После окончания мединститута, дедушка вернулся в Агдаш, и мало того, он еще с собой привез русскую медсестру, потому были же еще и акушерские вопросы, и, учитывая мусульманский менталитет, там, где можно было справиться без врача, работала эта медсестра, а деда привлекали только в экстренных случаях. Я помню, как мне рассказали смешную историю, которая приключилась с дедом, когда он ехал домой поездом из Петрограда. Он купил билет в купейный вагон, и его соседями по купе оказались пожилой бородатый мужчина, похожий на профессора, и его жена. Они уже даже успели постель постелить. Дед вошел, поздоровался, и хотя у него билет был на верхнюю полку, но сесть же куда-то надо? И тогда дед отогнул край простыни, и сел на матрац. Этот бородатый профессор косо на него посмотрел: «Голубчик, после рейса простыни поменяют и постирают. А кто же будет менять матрац? Почему вы его пачкаете?» В этом восклицании заключена вся логика того времени – условия жизни были настолько трудными, что люди надевали манишку не для того, чтобы прикрыть голую шею, а чтобы не испачкать пиджак. Даже если у тебя не было рубашки, то уж нарукавники и манишка были обязательными…

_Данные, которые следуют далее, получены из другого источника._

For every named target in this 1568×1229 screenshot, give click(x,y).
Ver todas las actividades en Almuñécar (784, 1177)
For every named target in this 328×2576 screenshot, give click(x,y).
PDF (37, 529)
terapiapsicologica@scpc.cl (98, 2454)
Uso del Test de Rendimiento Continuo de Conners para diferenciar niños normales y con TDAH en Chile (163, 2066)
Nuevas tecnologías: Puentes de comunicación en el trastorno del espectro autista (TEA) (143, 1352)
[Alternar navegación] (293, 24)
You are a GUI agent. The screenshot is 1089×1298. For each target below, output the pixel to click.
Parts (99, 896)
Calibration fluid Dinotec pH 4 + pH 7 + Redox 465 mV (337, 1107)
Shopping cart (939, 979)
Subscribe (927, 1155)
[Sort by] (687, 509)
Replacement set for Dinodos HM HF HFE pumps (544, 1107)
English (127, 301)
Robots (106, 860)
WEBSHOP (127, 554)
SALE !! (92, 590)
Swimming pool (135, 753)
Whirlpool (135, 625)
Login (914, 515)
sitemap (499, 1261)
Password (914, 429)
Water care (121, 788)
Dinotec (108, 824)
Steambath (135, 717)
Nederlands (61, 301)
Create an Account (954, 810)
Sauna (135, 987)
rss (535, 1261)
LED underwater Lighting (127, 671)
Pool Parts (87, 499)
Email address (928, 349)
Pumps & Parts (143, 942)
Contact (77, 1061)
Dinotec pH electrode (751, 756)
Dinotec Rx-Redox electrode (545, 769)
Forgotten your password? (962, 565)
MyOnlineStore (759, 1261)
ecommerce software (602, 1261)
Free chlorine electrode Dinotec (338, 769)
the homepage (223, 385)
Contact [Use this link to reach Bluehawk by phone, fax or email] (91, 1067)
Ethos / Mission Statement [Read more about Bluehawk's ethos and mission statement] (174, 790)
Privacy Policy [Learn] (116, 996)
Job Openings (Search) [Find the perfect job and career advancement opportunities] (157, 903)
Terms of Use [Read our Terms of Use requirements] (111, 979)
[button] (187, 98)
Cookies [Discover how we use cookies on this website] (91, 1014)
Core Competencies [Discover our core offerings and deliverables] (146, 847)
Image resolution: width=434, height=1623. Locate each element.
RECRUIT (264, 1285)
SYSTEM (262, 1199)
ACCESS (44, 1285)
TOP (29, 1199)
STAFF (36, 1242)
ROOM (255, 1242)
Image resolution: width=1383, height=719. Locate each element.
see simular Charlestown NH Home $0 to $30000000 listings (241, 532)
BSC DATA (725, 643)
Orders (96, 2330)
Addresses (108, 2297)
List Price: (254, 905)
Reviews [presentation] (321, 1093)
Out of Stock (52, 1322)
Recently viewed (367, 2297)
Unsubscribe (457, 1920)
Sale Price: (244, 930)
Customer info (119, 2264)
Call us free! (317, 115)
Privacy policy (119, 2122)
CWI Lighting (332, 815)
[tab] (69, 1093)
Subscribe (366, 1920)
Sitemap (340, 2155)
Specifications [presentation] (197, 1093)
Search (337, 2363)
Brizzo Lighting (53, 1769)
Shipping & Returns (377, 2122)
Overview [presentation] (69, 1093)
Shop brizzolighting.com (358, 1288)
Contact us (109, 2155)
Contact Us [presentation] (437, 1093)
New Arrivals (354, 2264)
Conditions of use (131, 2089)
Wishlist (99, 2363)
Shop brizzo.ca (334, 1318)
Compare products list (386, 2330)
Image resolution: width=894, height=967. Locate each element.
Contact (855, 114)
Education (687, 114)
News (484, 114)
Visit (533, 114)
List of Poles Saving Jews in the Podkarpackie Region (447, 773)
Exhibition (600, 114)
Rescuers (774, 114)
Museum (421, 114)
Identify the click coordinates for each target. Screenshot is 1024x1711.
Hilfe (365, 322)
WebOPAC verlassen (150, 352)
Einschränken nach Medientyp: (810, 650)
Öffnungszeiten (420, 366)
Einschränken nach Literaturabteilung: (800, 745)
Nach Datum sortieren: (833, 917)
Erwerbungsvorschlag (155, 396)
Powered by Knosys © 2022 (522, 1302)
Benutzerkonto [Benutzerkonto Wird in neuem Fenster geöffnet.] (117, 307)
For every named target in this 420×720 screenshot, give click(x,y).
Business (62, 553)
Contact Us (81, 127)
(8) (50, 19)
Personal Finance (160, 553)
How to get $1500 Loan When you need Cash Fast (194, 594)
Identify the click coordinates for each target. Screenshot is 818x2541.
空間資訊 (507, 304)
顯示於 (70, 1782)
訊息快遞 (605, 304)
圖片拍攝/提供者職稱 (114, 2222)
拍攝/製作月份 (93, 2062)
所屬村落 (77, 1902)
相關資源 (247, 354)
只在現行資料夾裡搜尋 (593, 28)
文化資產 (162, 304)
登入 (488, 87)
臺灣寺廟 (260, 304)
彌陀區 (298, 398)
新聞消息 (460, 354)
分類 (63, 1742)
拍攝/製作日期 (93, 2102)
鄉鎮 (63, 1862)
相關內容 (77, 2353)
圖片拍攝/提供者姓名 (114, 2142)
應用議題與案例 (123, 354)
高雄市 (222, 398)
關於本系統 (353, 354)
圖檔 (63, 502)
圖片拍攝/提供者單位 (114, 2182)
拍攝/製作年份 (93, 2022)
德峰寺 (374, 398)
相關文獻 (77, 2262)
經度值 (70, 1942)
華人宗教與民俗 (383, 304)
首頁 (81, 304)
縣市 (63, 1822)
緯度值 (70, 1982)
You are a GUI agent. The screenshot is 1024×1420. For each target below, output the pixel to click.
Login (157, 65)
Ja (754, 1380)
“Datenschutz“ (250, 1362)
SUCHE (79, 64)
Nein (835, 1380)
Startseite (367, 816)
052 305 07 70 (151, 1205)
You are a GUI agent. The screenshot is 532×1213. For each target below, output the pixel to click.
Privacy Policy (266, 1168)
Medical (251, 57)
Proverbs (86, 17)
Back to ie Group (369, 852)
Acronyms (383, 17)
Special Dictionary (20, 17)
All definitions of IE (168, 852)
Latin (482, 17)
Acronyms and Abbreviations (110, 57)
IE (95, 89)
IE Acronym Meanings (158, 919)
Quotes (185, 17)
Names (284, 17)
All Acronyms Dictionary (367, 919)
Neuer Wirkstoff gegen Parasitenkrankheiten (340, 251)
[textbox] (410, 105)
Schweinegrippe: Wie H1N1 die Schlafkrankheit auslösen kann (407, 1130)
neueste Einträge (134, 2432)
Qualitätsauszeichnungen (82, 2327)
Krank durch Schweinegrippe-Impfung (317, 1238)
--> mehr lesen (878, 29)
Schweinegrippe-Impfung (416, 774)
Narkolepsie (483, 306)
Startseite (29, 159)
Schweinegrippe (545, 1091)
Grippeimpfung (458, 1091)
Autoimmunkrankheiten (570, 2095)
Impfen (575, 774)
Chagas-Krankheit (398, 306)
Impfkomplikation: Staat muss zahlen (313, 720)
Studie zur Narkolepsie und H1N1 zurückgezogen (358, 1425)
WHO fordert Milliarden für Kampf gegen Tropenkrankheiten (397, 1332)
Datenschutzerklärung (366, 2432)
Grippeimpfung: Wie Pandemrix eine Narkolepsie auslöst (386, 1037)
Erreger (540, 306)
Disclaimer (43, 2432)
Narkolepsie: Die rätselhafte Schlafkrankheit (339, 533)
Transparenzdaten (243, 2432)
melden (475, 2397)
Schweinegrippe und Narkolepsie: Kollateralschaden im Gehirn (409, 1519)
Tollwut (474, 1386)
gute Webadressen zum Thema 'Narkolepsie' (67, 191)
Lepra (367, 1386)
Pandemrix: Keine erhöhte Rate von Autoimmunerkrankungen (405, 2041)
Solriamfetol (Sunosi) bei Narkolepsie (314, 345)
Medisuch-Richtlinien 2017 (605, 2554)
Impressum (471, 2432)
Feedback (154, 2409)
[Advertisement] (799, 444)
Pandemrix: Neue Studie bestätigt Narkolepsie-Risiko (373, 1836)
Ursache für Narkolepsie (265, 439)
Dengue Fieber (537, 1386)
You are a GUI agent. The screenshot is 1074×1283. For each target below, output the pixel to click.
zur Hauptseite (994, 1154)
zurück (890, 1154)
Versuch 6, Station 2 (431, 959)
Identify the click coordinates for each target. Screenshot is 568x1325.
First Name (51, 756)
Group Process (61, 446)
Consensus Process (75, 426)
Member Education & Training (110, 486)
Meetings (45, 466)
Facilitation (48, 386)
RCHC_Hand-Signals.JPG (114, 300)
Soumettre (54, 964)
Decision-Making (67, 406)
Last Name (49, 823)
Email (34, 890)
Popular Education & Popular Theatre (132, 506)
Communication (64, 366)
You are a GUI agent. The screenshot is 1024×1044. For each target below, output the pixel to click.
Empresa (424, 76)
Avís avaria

Когда дети подросли, они поехали учиться в Баку. И тут встал вопрос – а где же им всем жить? Деда стали уговаривать, чтобы он купил квартиру в городе. Он долго сопротивлялся, отказывался, но, в конце концов, его уговорили. И дед отправился в Баку… Надо сказать, что в те годы, когда практически все бакинцы жили в коммуналках или подвалах, найти нормальное жилье было делом почти нереальным. Но тут на помощь дедушке пришел некий Фарамазов, который и познакомил его с одним евреем, Соломоном Давидовичем Розманом, у которого на улице Ази Асланова был шикарный по тем временам одноэтажный дом, и попросили его продать им крышу.

Соломон Давидович был личностью знаменитой в определенных кругах, потому что был самым лучшим дамским портным в Баку, и шил женские пальто исключительно для жен членов правительства, начиная от жены Мирджафара Багирова, и заканчивая супругами министров. Эти высокопоставленные дамы приезжали к нему на примерки на роскошных черных ЗИЛах, и, естественно, имея таких клиенток, он зарабатывал кучу денег. Но Соломону Давидовичу этого показалось мало - столько денег на руках, и с ними же надо что-то делать? И он начал выдавать эти деньги под проценты. У него была большая старинная музыкальная шкатулка, которую я прекрасно помню, и в ней он держал все свои сбережения. И когда в его квартире раздавалась ее тихая красивая мелодия, это означало, что Соломон Давидович удачно провернул очередной гешефт... Ему был должен весь квартал! Но и этого ему опять таки показалось мало… Мало того, что он обшивал все правительство, мало того, что он давал деньги в долг, так он еще решил продать и крышу моему деду, притом только за золотые николаевские десятирублевки, потому что бумажные деньги в его глазах особой цены не имели. В общем, когда дед с ним расплатился и купил у него крышу, началось строительство второго этажа. И как только все было готово, он продал свой дом в Агдаше, со всеми попрощался, уволился с работы, переехал в Баку и его сразу же назначили главным врачом поликлиники №2…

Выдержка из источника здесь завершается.